## [Description of the task]
All lines from the one that contains "Task: Go to Verification & Signature" through the final line of the entries must be repeated exactly. No other lines belong in the output.

··· Data records ···

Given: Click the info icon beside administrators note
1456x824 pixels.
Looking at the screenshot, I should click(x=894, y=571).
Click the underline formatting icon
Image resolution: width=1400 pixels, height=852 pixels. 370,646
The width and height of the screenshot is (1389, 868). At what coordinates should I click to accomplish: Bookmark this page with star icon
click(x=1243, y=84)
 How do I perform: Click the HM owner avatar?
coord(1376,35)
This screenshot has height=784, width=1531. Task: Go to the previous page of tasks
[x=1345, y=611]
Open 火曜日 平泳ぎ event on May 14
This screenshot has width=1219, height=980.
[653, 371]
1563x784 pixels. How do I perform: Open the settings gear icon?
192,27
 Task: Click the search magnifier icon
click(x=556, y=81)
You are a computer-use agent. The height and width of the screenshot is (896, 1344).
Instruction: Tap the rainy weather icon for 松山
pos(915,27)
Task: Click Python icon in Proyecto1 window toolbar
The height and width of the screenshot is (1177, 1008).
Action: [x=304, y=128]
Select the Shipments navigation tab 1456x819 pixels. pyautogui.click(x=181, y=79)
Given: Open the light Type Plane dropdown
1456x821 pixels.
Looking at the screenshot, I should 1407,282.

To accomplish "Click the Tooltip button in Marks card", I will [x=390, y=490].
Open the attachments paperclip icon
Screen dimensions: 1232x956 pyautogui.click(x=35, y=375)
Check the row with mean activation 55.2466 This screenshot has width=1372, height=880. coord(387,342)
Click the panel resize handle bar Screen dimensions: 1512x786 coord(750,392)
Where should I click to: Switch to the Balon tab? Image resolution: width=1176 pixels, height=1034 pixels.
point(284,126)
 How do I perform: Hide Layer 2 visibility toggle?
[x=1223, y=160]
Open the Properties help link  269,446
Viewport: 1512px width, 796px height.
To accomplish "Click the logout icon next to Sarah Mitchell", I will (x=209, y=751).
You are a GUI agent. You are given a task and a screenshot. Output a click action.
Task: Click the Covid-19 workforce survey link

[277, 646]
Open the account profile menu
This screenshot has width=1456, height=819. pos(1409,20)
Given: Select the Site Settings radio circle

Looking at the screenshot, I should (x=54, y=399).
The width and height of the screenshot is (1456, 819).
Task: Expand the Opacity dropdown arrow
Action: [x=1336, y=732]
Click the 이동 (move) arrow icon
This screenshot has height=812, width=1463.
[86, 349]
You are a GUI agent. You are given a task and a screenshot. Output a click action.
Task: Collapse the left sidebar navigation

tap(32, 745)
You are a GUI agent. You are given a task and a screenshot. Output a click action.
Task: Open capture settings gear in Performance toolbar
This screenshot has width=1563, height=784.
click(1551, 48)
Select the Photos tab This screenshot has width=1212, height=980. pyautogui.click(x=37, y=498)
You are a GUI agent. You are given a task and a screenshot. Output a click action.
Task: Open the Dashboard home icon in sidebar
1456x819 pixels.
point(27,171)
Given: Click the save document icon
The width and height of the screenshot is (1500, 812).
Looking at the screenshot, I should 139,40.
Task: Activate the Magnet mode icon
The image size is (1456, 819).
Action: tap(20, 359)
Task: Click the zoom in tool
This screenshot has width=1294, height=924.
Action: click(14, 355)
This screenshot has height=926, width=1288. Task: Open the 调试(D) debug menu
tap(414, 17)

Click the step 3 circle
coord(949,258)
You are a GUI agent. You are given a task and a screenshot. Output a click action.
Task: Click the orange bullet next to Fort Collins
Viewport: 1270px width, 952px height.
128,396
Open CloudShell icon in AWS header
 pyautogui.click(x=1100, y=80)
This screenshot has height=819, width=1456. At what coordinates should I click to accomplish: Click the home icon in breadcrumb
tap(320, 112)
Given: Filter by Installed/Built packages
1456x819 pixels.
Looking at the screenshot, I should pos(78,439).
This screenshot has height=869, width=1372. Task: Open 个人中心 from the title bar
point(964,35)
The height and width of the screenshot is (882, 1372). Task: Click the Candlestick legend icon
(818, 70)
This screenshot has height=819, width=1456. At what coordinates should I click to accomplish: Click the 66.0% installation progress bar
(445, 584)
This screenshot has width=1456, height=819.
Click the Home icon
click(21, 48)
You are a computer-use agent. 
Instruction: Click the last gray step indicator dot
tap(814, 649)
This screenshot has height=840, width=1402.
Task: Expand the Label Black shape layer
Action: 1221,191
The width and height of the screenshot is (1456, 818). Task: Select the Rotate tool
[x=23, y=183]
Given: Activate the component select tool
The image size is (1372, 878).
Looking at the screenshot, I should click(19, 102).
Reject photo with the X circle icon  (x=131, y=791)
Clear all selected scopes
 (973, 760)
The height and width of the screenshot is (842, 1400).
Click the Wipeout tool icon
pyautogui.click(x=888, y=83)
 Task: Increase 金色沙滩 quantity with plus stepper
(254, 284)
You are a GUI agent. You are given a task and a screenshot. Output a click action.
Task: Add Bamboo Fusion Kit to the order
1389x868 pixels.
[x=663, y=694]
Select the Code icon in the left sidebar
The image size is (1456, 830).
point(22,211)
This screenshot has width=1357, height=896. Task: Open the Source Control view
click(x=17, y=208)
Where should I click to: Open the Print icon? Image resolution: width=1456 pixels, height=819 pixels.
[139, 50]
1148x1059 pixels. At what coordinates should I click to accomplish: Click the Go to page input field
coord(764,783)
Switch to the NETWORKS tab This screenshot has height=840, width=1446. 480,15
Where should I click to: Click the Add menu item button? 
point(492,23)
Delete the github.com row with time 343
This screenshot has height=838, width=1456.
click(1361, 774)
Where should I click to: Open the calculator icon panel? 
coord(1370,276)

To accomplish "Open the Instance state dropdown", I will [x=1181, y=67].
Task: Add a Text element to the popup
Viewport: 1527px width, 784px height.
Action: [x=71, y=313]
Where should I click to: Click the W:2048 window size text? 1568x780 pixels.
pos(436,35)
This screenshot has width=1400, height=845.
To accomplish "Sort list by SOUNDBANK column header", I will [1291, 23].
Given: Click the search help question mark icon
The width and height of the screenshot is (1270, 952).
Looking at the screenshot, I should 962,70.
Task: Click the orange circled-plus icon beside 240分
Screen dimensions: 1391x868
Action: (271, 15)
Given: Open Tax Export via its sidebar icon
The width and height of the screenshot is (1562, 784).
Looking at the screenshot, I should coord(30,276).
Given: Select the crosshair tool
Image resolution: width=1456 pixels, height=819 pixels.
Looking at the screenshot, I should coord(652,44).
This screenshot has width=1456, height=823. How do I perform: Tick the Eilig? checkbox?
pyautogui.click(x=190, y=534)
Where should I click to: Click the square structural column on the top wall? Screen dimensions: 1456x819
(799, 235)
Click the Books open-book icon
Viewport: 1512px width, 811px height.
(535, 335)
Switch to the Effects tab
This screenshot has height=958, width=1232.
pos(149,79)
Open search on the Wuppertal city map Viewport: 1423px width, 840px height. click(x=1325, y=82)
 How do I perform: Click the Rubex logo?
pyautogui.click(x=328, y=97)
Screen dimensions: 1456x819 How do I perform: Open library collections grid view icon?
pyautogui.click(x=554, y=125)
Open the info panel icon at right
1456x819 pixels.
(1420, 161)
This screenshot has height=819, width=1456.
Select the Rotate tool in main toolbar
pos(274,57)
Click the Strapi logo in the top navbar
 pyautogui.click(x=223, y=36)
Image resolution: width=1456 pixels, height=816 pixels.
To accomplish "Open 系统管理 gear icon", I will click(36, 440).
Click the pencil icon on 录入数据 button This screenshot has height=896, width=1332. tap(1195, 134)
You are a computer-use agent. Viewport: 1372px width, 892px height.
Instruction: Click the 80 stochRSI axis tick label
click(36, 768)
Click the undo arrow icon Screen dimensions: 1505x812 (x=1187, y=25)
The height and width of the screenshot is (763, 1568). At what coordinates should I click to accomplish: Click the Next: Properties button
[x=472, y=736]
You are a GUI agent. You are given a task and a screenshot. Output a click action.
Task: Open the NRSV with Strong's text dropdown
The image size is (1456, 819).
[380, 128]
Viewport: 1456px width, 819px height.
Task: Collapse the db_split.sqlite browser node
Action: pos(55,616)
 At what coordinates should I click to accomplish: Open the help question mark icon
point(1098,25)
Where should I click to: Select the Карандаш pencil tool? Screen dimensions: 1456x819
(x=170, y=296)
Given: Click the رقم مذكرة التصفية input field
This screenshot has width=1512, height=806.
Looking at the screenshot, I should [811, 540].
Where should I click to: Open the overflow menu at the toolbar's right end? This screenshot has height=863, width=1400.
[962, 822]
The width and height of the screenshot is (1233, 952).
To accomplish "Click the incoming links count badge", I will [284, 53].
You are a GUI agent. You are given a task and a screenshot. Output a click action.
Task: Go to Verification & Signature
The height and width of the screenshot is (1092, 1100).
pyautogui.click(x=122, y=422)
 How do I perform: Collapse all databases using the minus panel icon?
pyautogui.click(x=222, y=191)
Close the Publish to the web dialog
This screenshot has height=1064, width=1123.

···

## [Exercise solution]
Task: Go to Verification & Signature
The height and width of the screenshot is (1092, 1100).
pyautogui.click(x=122, y=422)
 How do I perform: Collapse all databases using the minus panel icon?
pyautogui.click(x=222, y=191)
Close the Publish to the web dialog
This screenshot has height=1064, width=1123.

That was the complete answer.